Saved data entries

_ _ _ _ _ _ _

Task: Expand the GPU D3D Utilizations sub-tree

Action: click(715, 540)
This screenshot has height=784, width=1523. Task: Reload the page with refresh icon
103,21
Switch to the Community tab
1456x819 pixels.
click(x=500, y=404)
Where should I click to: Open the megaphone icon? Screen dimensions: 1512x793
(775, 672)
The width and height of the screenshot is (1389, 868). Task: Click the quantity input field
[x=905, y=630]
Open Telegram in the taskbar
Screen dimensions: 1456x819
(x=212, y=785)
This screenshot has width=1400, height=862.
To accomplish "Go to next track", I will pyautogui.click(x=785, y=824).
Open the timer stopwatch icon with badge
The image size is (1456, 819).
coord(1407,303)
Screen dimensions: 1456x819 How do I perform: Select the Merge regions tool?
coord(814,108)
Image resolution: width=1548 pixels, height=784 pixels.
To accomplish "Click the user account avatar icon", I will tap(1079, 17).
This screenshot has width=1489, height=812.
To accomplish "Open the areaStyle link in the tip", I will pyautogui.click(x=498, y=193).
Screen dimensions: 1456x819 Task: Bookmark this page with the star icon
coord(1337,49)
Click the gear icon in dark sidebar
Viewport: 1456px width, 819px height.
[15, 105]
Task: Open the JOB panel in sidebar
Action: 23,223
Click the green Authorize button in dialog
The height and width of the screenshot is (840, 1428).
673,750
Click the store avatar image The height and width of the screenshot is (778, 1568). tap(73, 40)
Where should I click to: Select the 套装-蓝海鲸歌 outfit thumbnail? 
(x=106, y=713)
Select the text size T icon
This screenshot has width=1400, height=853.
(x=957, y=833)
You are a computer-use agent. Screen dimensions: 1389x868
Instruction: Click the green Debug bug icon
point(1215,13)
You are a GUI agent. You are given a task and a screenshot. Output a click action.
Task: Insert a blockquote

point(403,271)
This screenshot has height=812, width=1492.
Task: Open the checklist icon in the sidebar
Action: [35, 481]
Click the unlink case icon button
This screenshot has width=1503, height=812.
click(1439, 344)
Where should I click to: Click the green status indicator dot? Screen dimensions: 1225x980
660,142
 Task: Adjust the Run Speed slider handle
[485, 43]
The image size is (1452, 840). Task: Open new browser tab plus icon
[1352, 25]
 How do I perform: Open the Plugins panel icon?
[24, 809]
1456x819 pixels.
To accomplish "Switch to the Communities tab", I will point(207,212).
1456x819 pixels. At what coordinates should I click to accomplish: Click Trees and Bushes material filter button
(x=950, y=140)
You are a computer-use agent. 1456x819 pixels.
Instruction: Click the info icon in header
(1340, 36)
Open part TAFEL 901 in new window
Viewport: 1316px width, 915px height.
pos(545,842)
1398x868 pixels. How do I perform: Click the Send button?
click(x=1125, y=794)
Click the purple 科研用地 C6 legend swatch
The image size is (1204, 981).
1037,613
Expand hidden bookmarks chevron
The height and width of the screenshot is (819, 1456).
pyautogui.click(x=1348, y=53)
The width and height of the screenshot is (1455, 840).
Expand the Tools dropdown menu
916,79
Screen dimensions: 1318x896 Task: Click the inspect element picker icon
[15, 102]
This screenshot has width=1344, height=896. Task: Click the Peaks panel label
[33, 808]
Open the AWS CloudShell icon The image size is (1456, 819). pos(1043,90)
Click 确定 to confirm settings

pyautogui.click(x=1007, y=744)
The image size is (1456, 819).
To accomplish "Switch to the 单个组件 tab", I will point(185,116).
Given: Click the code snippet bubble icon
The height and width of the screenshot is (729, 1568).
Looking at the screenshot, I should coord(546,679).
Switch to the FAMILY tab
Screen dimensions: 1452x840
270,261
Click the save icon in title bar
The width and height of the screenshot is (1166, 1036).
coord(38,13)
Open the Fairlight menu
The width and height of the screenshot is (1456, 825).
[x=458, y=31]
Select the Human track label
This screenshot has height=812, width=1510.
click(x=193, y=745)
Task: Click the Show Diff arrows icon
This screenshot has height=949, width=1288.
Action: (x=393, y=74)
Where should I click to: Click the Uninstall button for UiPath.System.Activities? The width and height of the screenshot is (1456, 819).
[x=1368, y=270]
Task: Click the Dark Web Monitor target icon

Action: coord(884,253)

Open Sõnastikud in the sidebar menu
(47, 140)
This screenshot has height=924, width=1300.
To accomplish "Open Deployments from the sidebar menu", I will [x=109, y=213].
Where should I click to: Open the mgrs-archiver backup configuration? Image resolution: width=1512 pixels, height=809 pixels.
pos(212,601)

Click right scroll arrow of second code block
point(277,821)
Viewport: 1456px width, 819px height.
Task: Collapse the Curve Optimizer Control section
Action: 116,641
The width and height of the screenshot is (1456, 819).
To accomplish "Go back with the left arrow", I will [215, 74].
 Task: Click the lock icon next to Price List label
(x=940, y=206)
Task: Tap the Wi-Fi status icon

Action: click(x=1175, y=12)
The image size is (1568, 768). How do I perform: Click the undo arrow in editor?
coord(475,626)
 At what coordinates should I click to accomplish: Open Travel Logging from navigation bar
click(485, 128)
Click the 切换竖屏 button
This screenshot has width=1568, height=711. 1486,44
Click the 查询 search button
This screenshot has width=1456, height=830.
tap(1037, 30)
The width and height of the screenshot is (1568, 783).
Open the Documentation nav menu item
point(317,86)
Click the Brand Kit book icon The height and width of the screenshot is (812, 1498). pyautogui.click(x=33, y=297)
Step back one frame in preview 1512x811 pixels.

_ _ _ _ _ _ _

» **What the task asks**
Please copy, exactly and with nothing else, the lines above beginning at the line that has "Where should I click to: Open the megaphone" and ending with the line that has "This screenshot has width=1489, height=812.".

» **Answer section**
Where should I click to: Open the megaphone icon? Screen dimensions: 1512x793
(775, 672)
The width and height of the screenshot is (1389, 868). Task: Click the quantity input field
[x=905, y=630]
Open Telegram in the taskbar
Screen dimensions: 1456x819
(x=212, y=785)
This screenshot has width=1400, height=862.
To accomplish "Go to next track", I will pyautogui.click(x=785, y=824).
Open the timer stopwatch icon with badge
The image size is (1456, 819).
coord(1407,303)
Screen dimensions: 1456x819 How do I perform: Select the Merge regions tool?
coord(814,108)
Image resolution: width=1548 pixels, height=784 pixels.
To accomplish "Click the user account avatar icon", I will tap(1079, 17).
This screenshot has width=1489, height=812.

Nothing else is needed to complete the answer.